In the short term, this money for scholarships would cetainly come from universities and therefore through their student bodies in the form of fees.  That would engender much ill-will from students accross Canada and would work against increased turnout.

But there is nothing to say that if properly marketed Canadian University sports programs could generate revenue is a similar way to how it is done in the US at the Division I level and use that revenue to fuel scholarship increases.

In less than 20 years, the aforementioned Université Laval has built a program from scratch that occasionally draws 18,000 people to thier games, an unheard of number in recent Canadian history. (The program was launched in 1995.)  

Université de Sherbrooke, The University of Western Ontario, and Queens University also draw strong crowds for their football programs in non-CFL cities.  There are only 8 CFL teams in Canada, so there are only 8 CFL killzones. 

There are plenty of Universities that have significant local populations with nothing else to do with their entertainment dollars.

The blueprints the previously mentioned four universities provide could be a strong basis in efforts to build other strong programs in communitites outside CFL killzones accross the nation.

Other CIS sports like basketball have much smaller fan followings but even among them there are strong programs that would provide good examples of how to engage the surrounding communities and draw larger crowds from beyond the local student body.
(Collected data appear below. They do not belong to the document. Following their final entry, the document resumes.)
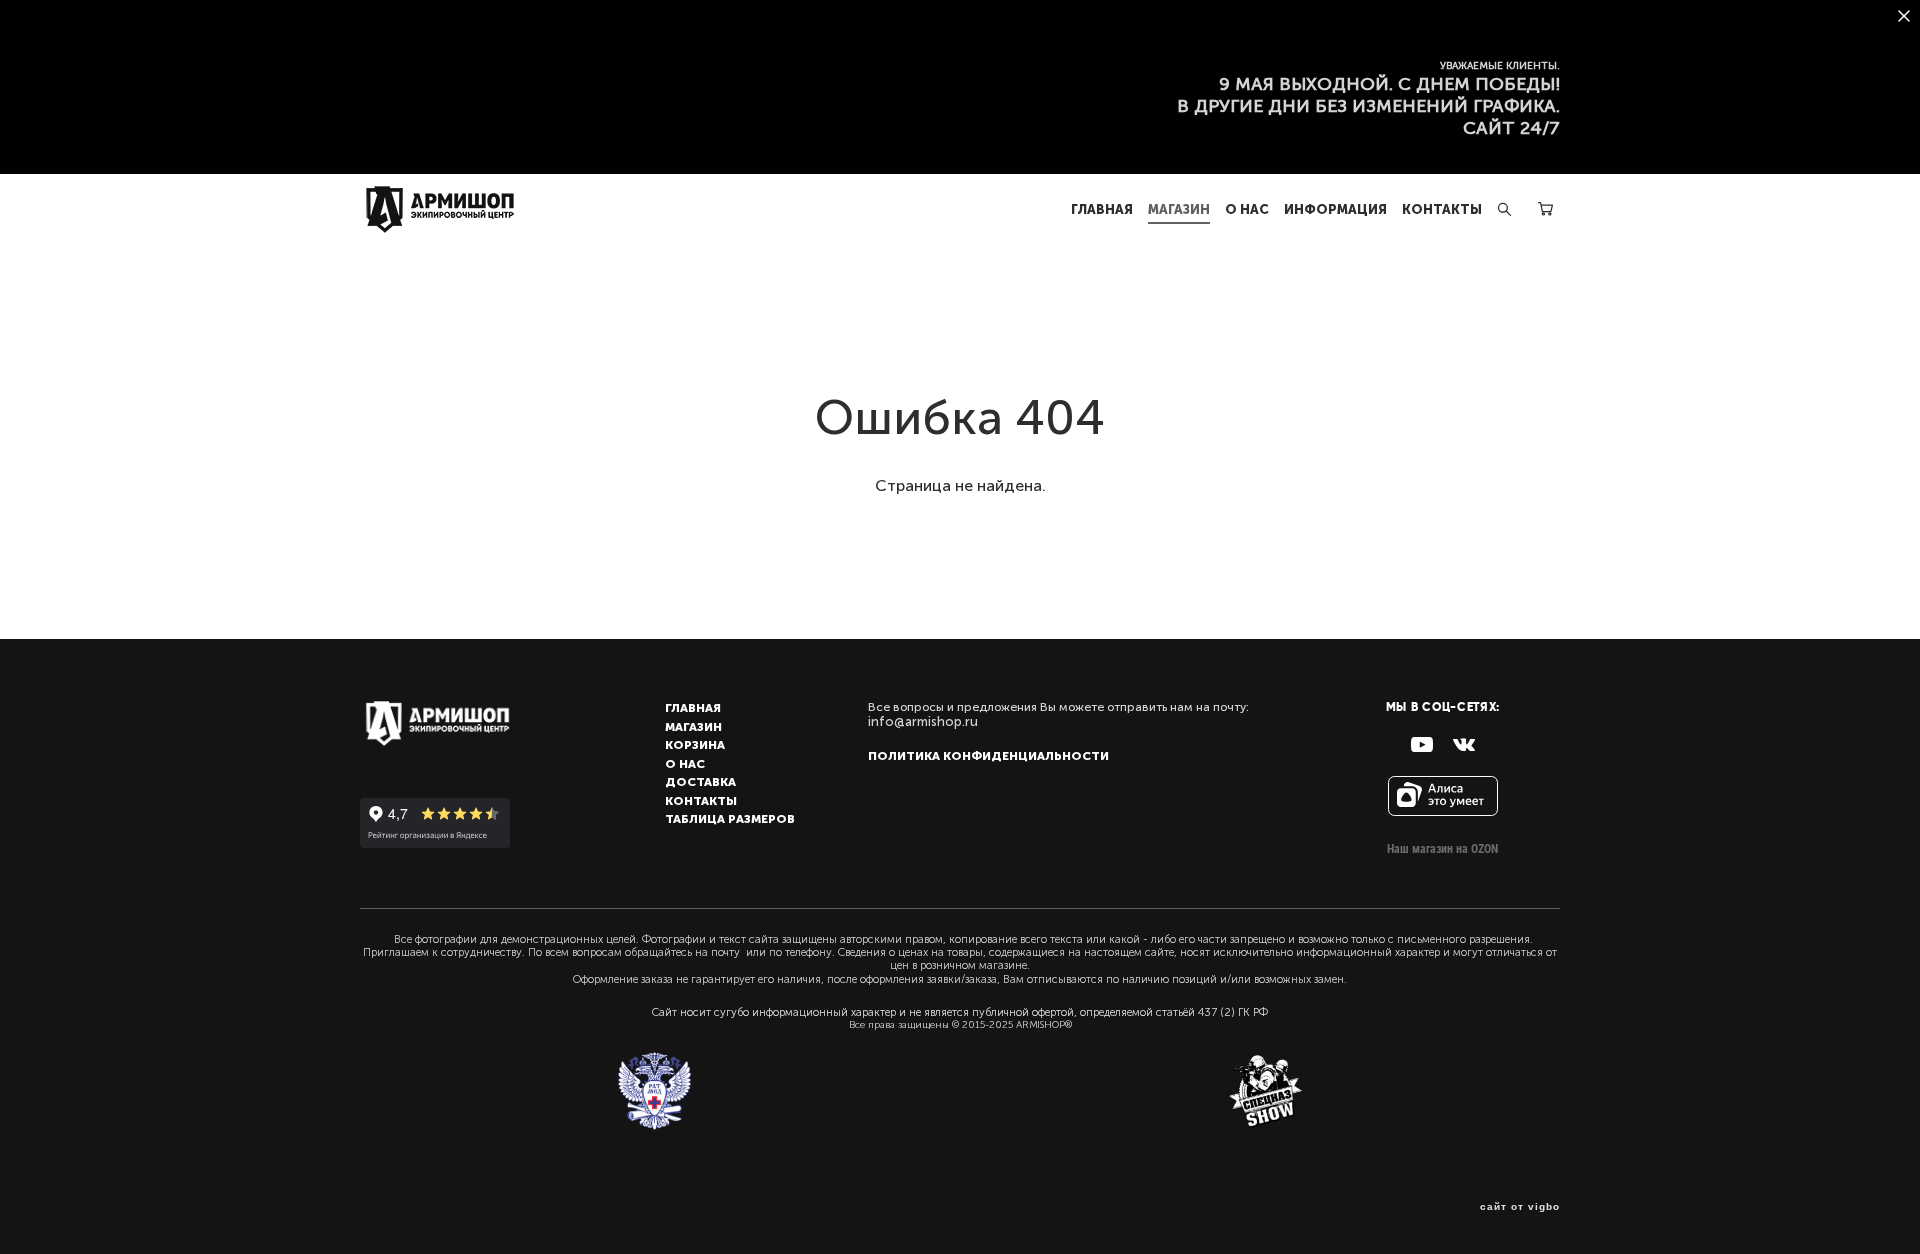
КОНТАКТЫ (1442, 209)
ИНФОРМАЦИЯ (1335, 209)
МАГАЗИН (1179, 209)
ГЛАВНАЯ (1102, 209)
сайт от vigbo (1520, 1207)
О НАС (1247, 209)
To fund Canadian athletic scholarships at all CIS members, broadcast revenue will also eventually need to feed in. 

Direct head-to-head competition from the Canadian Football League and the NBA for TV time has done a lot to keep overdue CIS broadcasts of University sports stuck in the figurative birth canal.

Last week, the CIS announced a deal with TSN to broadcast a number of CIS playoff games and championships over the next two seasons, the first time TSN has done so since 2005.

This is an important first step. 

In the US, most universities even at the top level of NCAA competiton run their athletic programs as loss leaders in spite of having multi-million dollar annual income streams. 

The CIS is using the traumatic loss of SFU as a call to action to motivate their member universities to bring about dramatic reforms in their operating procedures.

Canada has a chance to develop a business model where Canadian students get the same opportunities as their American counterparts to work on their athletic dreams and go to college for free or at a discounted rate, without bleeding their universities each year.

Here's hoping Canadians prove smarter than Americans in this regard.


I'll be writing a series of articles with idea to help develop self-sufficient Canadian athletic programs. 

If you live in Canada, you can also work to this goal by encouraging members of the administration at your local CIS universities to try to move towards the twin goals of strong athletics and financial self-sufficiency for all CIS programs. 

Today offers opportunities for an historic transformation of Canadian Interuniversity Sports.  I encourage you to help your University's leadership to see the opportunity and seize it.